Ah, but the kicker is I didn’t know that this was being done to me. All I knew was that if I thought I was dirty and wrong, I must have been dirty and wrong. And the worst part is that even after I let go of the belief in a God like the one I just described, the feelings of worthlessness stuck around. And now I must find a way to navigate this world while still paralyzed by the belief that I’m inherently less than because of my gender and overall lack of value.
It can be difficult explaining to family and friends why my experiences with religion have left me feeling this way. The negative effects of physical and sexual abuse are generally understood. But religious abuse has yet to be fully recognized as not only real, but extremely harmful.
Additionally, when something is triggering my past experiences, it’s hard to recognize it as a trigger and not just me being overly sensitive. A sexist remark that may not have been intended as such can push me over the edge. I get angry. To the rest of the world it appears to be an overreaction. I’ve become that angry feminist who should calm the fuck down. On top of all the chaos, I can’t even explain to myself why something has bothered me so intensely. It makes dating the opposite sex not only challenging, but also borderline impossible.

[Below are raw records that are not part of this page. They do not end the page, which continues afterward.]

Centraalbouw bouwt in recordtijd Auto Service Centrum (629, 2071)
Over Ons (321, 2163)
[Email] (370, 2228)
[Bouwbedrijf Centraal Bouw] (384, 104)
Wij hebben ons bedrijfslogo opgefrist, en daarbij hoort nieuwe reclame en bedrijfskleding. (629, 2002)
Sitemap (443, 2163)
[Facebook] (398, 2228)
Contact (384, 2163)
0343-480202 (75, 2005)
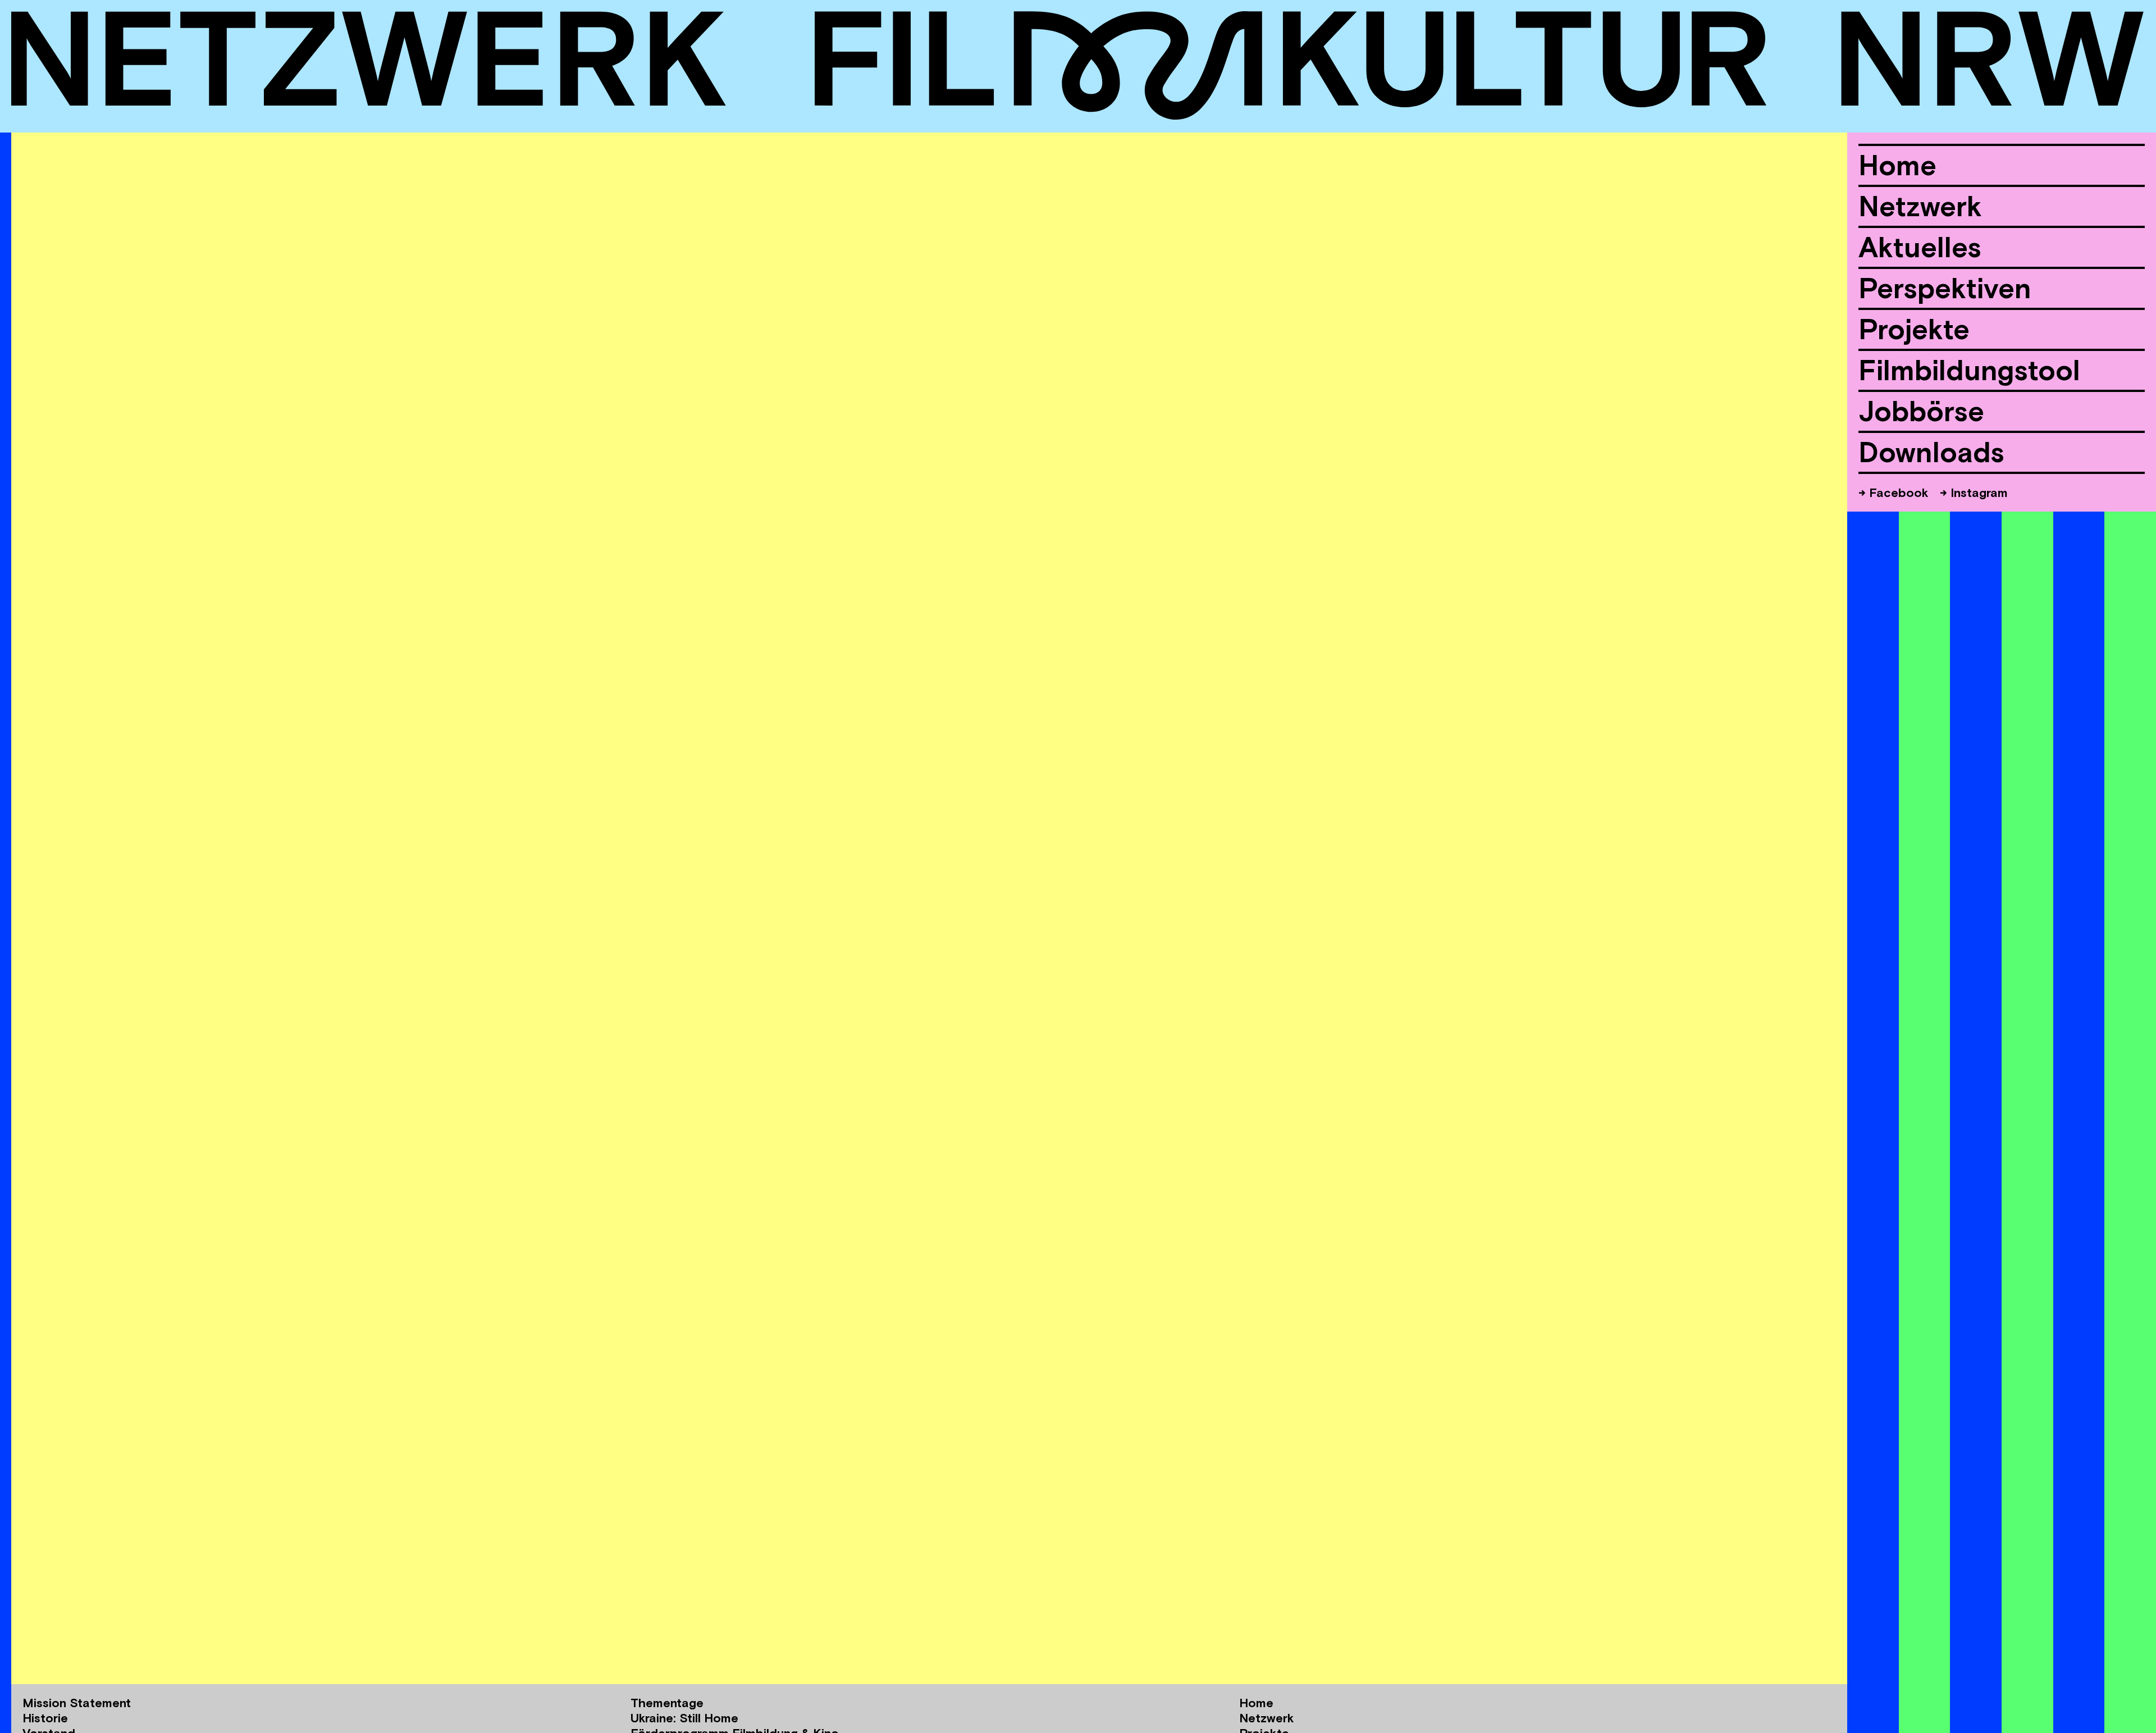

Most of my postings have focused on the media’s contributions to feelings of inadequacy, and I stand by my argument that those influence have no doubt contributed. However, all women are exposed to these forces. All women see magazines and movies and advertisements that tell them they aren’t good enough. But not all women find themselves in a situation where they are so broken they cannot make the kinds of connections with others that they so long for and deserve. It makes it clear that there’s an underlying issue…that self-hate was not only taught to me from society, but also from exposure to a toxic form of religion.
I hope someone will read this and know that they are not alone. No matter what you feel, there is someone else out there going through the same thing. The journey to self-love is not one you have to travel alone. I am here.